■ TASK: Revise the items below so that "coordinate pair" becomes "pair of coordinates" everywhere it appears, and leave everything else unchanged.

■ INPUT MATERIAL:
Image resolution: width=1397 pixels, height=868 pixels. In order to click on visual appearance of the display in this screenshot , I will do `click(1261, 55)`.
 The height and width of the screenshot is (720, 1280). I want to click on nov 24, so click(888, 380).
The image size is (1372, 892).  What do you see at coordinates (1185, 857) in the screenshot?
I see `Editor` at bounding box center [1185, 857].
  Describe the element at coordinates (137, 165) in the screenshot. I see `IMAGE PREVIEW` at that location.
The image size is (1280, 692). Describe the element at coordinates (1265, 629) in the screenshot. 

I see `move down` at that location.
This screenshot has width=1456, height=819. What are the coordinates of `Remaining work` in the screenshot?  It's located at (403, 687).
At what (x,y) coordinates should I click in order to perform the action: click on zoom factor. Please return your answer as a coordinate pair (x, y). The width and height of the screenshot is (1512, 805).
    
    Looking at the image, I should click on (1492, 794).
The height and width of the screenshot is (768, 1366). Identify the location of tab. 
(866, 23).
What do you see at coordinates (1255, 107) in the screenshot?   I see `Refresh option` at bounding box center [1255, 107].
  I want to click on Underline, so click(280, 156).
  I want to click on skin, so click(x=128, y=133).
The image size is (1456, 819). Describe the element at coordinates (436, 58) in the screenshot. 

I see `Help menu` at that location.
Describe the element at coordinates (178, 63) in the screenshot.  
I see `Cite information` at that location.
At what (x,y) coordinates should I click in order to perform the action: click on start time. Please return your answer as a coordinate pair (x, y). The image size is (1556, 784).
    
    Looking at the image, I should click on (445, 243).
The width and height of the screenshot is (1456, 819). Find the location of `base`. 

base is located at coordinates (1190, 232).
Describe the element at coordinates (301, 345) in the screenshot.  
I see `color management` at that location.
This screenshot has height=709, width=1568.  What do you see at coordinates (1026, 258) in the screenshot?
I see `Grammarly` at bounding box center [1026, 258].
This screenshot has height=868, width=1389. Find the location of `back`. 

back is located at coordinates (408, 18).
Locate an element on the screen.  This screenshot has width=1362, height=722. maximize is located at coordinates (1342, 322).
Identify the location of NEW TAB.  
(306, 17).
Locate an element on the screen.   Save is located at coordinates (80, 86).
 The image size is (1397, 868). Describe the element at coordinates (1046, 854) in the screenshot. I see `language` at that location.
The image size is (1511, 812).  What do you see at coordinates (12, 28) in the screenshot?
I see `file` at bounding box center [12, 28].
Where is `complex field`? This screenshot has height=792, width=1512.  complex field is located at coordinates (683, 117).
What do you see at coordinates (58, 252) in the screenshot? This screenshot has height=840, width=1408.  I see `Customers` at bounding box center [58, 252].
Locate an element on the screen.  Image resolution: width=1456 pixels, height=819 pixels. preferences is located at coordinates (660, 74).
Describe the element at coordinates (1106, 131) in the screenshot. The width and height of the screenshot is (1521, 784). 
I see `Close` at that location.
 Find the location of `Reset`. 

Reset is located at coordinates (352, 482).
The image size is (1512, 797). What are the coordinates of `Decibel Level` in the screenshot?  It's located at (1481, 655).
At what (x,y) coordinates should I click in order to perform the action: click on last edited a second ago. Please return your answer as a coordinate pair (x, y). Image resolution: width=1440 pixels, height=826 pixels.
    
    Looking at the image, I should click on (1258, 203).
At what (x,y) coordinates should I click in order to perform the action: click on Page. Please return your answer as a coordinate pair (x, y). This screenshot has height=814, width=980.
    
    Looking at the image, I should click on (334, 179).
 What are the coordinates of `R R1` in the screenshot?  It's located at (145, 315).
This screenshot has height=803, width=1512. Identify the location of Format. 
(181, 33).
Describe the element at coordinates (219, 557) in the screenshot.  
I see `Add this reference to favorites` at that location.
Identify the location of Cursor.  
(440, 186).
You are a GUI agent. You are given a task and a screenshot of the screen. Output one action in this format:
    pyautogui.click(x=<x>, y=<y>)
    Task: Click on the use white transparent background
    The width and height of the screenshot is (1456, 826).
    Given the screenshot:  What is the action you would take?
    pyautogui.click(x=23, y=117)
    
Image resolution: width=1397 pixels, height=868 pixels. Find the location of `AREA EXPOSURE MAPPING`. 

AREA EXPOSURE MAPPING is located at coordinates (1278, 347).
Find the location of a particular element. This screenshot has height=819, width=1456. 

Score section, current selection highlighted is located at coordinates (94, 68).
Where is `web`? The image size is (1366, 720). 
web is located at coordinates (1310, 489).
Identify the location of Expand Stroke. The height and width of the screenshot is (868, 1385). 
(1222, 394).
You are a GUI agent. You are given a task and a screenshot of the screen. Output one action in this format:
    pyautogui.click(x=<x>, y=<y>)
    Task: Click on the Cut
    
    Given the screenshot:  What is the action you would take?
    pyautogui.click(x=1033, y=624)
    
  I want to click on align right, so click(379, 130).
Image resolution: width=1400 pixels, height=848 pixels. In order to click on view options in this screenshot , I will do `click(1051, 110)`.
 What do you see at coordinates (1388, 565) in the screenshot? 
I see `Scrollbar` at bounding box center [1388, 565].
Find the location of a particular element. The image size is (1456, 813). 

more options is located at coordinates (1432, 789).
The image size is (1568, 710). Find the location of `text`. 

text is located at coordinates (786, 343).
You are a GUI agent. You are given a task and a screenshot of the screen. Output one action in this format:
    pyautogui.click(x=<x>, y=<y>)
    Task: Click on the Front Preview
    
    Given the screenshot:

■ RESULT:
Image resolution: width=1397 pixels, height=868 pixels. In order to click on visual appearance of the display in this screenshot , I will do `click(1261, 55)`.
 The height and width of the screenshot is (720, 1280). I want to click on nov 24, so click(888, 380).
The image size is (1372, 892).  What do you see at coordinates (1185, 857) in the screenshot?
I see `Editor` at bounding box center [1185, 857].
  Describe the element at coordinates (137, 165) in the screenshot. I see `IMAGE PREVIEW` at that location.
The image size is (1280, 692). Describe the element at coordinates (1265, 629) in the screenshot. 

I see `move down` at that location.
This screenshot has width=1456, height=819. What are the coordinates of `Remaining work` in the screenshot?  It's located at (403, 687).
At what (x,y) coordinates should I click in order to perform the action: click on zoom factor. Please return your answer as a pair of coordinates (x, y). The width and height of the screenshot is (1512, 805).
    
    Looking at the image, I should click on (1492, 794).
The height and width of the screenshot is (768, 1366). Identify the location of tab. 
(866, 23).
What do you see at coordinates (1255, 107) in the screenshot?   I see `Refresh option` at bounding box center [1255, 107].
  I want to click on Underline, so click(280, 156).
  I want to click on skin, so click(x=128, y=133).
The image size is (1456, 819). Describe the element at coordinates (436, 58) in the screenshot. 

I see `Help menu` at that location.
Describe the element at coordinates (178, 63) in the screenshot.  
I see `Cite information` at that location.
At what (x,y) coordinates should I click in order to perform the action: click on start time. Please return your answer as a pair of coordinates (x, y). The image size is (1556, 784).
    
    Looking at the image, I should click on (445, 243).
The width and height of the screenshot is (1456, 819). Find the location of `base`. 

base is located at coordinates (1190, 232).
Describe the element at coordinates (301, 345) in the screenshot.  
I see `color management` at that location.
This screenshot has height=709, width=1568.  What do you see at coordinates (1026, 258) in the screenshot?
I see `Grammarly` at bounding box center [1026, 258].
This screenshot has height=868, width=1389. Find the location of `back`. 

back is located at coordinates (408, 18).
Locate an element on the screen.  This screenshot has width=1362, height=722. maximize is located at coordinates (1342, 322).
Identify the location of NEW TAB.  
(306, 17).
Locate an element on the screen.   Save is located at coordinates (80, 86).
 The image size is (1397, 868). Describe the element at coordinates (1046, 854) in the screenshot. I see `language` at that location.
The image size is (1511, 812).  What do you see at coordinates (12, 28) in the screenshot?
I see `file` at bounding box center [12, 28].
Where is `complex field`? This screenshot has height=792, width=1512.  complex field is located at coordinates (683, 117).
What do you see at coordinates (58, 252) in the screenshot? This screenshot has height=840, width=1408.  I see `Customers` at bounding box center [58, 252].
Locate an element on the screen.  Image resolution: width=1456 pixels, height=819 pixels. preferences is located at coordinates (660, 74).
Describe the element at coordinates (1106, 131) in the screenshot. The width and height of the screenshot is (1521, 784). 
I see `Close` at that location.
 Find the location of `Reset`. 

Reset is located at coordinates (352, 482).
The image size is (1512, 797). What are the coordinates of `Decibel Level` in the screenshot?  It's located at (1481, 655).
At what (x,y) coordinates should I click in order to perform the action: click on last edited a second ago. Please return your answer as a pair of coordinates (x, y). Image resolution: width=1440 pixels, height=826 pixels.
    
    Looking at the image, I should click on (1258, 203).
At what (x,y) coordinates should I click in order to perform the action: click on Page. Please return your answer as a pair of coordinates (x, y). This screenshot has height=814, width=980.
    
    Looking at the image, I should click on (334, 179).
 What are the coordinates of `R R1` in the screenshot?  It's located at (145, 315).
This screenshot has height=803, width=1512. Identify the location of Format. 
(181, 33).
Describe the element at coordinates (219, 557) in the screenshot.  
I see `Add this reference to favorites` at that location.
Identify the location of Cursor.  
(440, 186).
You are a GUI agent. You are given a task and a screenshot of the screen. Output one action in this format:
    pyautogui.click(x=<x>, y=<y>)
    Task: Click on the use white transparent background
    The width and height of the screenshot is (1456, 826).
    Given the screenshot:  What is the action you would take?
    pyautogui.click(x=23, y=117)
    
Image resolution: width=1397 pixels, height=868 pixels. Find the location of `AREA EXPOSURE MAPPING`. 

AREA EXPOSURE MAPPING is located at coordinates (1278, 347).
Find the location of a particular element. This screenshot has height=819, width=1456. 

Score section, current selection highlighted is located at coordinates (94, 68).
Where is `web`? The image size is (1366, 720). 
web is located at coordinates (1310, 489).
Identify the location of Expand Stroke. The height and width of the screenshot is (868, 1385). 
(1222, 394).
You are a GUI agent. You are given a task and a screenshot of the screen. Output one action in this format:
    pyautogui.click(x=<x>, y=<y>)
    Task: Click on the Cut
    
    Given the screenshot:  What is the action you would take?
    pyautogui.click(x=1033, y=624)
    
  I want to click on align right, so click(379, 130).
Image resolution: width=1400 pixels, height=848 pixels. In order to click on view options in this screenshot , I will do `click(1051, 110)`.
 What do you see at coordinates (1388, 565) in the screenshot? 
I see `Scrollbar` at bounding box center [1388, 565].
Find the location of a particular element. The image size is (1456, 813). 

more options is located at coordinates (1432, 789).
The image size is (1568, 710). Find the location of `text`. 

text is located at coordinates (786, 343).
You are a GUI agent. You are given a task and a screenshot of the screen. Output one action in this format:
    pyautogui.click(x=<x>, y=<y>)
    Task: Click on the Front Preview
    
    Given the screenshot:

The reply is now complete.